Prime Minister Mark Carney named retired Supreme Court Justice Louise Arbour as Canada’s next governor general during an announcement in Toronto on Tuesday. Carney said King Charles III approved the appointment on his recommendation. The governor general serves as the representative of the British monarch, who remains Canada’s head of state as a member of the Commonwealth.
Arbour, 79, will succeed Mary Simon — Canada’s first Indigenous governor general — when Simon’s term reaches the five-year mark in July, the Associated Press reported. Carney described Arbour as “a world-renowned legal scholar, judge and leader in human rights and justice,” noting she held judgeships on the Supreme Court of Ontario, the Court of Appeal for Ontario, and the Supreme Court of Canada.
Asked whether she considers herself a monarchist, Arbour said in French that she “doesn’t really know what that term is supposed to mean” but voiced support for the current system. “I will be the representative of the Crown in a constitutional arrangement that has served Canada extremely well throughout our history, even more in recent decades,” she said.
Daniel Béland, a political science professor at McGill University in Montreal, told the AP that Simon’s lack of French proficiency drew criticism from many francophone commentators and that Arbour’s appointment comes at a politically sensitive time. The provincial Parti Québécois has pledged to organize an independence referendum by 2030 if it forms a majority government after Quebec’s October 5 general election. “Having a francophone as Governor General might help,” Béland said. He noted that Arbour is well known and respected in French-speaking Quebec.

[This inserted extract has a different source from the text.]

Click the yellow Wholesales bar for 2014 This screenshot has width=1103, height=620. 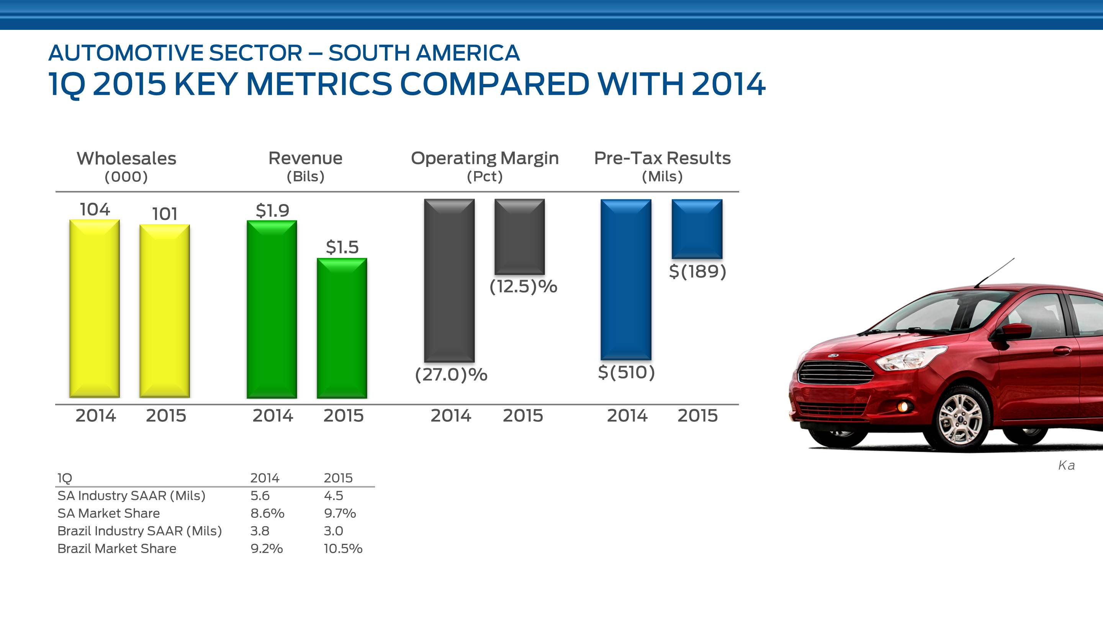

Arbour’s international credentials are extensive. In 1996 the United Nations appointed her Chief Prosecutor of the International Criminal Tribunals for the former Yugoslavia and Rwanda. Her office secured the first conviction for genocide under the 1948 Genocide Convention and issued the first indictment for war crimes of a sitting head of state. She later served as the U.N. Special Representative for International Migration from 2017 to 2018.
Carney indicated he expects a close working relationship with Arbour. “I will have an opportunity to have very in-depth conversations with Arbour in private on issues that affect Canada and the rest of the world,” he said. The governor general holds important constitutional duties, though the role is primarily ceremonial and symbolic.